In terms of achieving a positive
development impact, the Bank's own evaluation of its projects shows an
outstanding 55-60 per cent failure rate. The failure rate is particularly high
in the poorest countries, where it ranges from 65 per cent to 70 per cent. And
these are the very countries that are supposed to be the main targets of the
Bank's anti-poverty approach.
The picture that is drawn of the World Bank is that of a massive institution that is driven to lend more by institutional imperatives than actual need in the recipient countries, that is burdened by high failure rates both in its project lending and its program (adjustment) lending, that has poor monitoring capabilities of the sustainability of its projects, that competes with rather than supplements the regional development banks (Asian Development Bank, Inter-American Development Bank, and African Development Bank). The stark reality is that of a dinosaur that is slowly sinking in a bog of its own making but which flags a "new approach" of "Poverty Reduction" or "Comprehensive Development" to mask a fundamental crisis of identity and direction.
Reform or Abolition?
The Meltzer Report's basic conclusion
is that the IMF and the Bank are monolithic institutions that have outlived
their usefulness. Now, institutions should be saved and reformed if their
functioning, while defective, nevertheless broadly achieves their basic
objectives. They should be abolished if they have become fundamentally
dysfunctional in achieving their basic objectives. The IMF, in the Report's
view, has become part of the problem rather than part of the solution in global
development and financial governance. The World Bank likewise has become
irrelevant rather than central to the alleviation of poverty. Despite
adjustments here and there, the two institutions are imprisoned within paradigms
and structures that cannot handle the multiple problems confronting the world
economy during this phase of globalisation.
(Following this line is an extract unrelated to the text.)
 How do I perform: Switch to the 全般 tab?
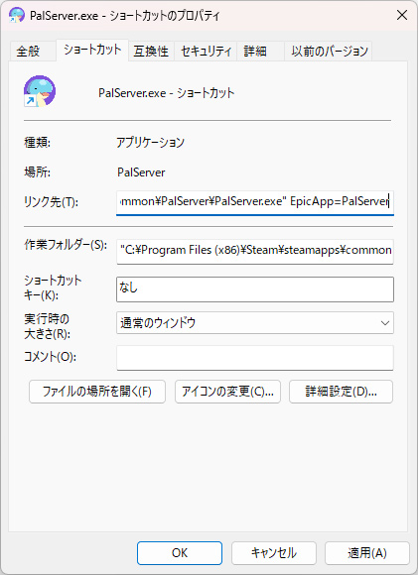[x=28, y=51]
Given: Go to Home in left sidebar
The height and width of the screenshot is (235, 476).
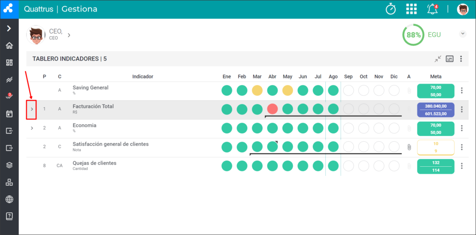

To borrow the language of Thomas
Kuhn's classic Structure of Scientific Revolutions, both institutions are like
paradigms in crisis, and the solution when a paradigm is in fundamental crisis
is not to try to reform it with endless minute adjustments that merely prolong
its inevitable demise, but to cut cleanly from it in favour of a simpler, more
relevant, and more useful paradigm - in a manner similar to the way the founders
of early modern science simply junked the old, hopelessly complex Ptolemaic
paradigm for explaining the cosmos (the sun and other celestial bodies moving
around the earth) in favour of the simpler Copernican paradigm (the earth moving
around the sun).
In other words, rather trying to find
a function for the Fund and assigning to it the role of being a lender of last
resort, we would do better to scrap it totally and create a new institution that
does not have the baggage of institutional failure and an obsolete institutional
mindset and is thus better positioned to manage financial crises in this era.
Rather than expect the highly paid World Bank technocrats who live in the
affluent suburbs of Northern Virginia to do the impossible - designing
anti-poverty programs for folks from another planet: poor people in the Sahel -
it would be more effective to abolish an institution that has made a big
business out of "ending poverty," and completely devolve the work to
local, national and regional institutions better equipped to attack the causes
of poverty. And this task should not fall to the regional development banks so
long as they are imprisoned by World Bank-type structures.
The Meltzer Report does not go far
enough. It does not follow the logic of its analysis to its inevitable
conclusion: the abolition of the Jurassic Bretton Woods institutions. It is up
to the masses of people gathering in Washington, DC, on the occasion of the
IMF-World Bank spring meetings in mid-April, to uncompromisingly deliver that
message to the powers that be
Walden Bello is executive director of Focus on the Global South and professor of sociology and public administration at the University of the Philippines.